─── Material ───

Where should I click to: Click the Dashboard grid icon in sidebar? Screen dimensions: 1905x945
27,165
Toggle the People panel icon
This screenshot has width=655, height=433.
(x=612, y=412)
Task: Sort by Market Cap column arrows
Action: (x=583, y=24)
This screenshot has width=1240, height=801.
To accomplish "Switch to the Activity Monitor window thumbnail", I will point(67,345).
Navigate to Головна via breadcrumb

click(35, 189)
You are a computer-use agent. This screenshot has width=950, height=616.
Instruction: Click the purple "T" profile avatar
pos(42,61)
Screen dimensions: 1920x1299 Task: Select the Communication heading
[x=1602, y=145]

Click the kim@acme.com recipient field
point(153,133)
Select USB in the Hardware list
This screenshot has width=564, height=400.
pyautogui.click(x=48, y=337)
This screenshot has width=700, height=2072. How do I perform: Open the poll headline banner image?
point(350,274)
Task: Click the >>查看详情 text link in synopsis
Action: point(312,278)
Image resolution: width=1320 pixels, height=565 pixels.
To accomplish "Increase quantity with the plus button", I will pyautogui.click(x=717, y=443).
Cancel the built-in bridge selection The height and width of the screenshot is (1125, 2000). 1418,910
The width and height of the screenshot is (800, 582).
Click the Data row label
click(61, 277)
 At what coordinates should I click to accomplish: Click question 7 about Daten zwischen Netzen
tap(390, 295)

───

Write out the items again, starting with the first line of the items and going on through the line with "Action: (x=583, y=24)". Replace "sidebar" with "navigation bar" and keep everything else unchanged.

Where should I click to: Click the Dashboard grid icon in navigation bar? Screen dimensions: 1905x945
27,165
Toggle the People panel icon
This screenshot has width=655, height=433.
(x=612, y=412)
Task: Sort by Market Cap column arrows
Action: (x=583, y=24)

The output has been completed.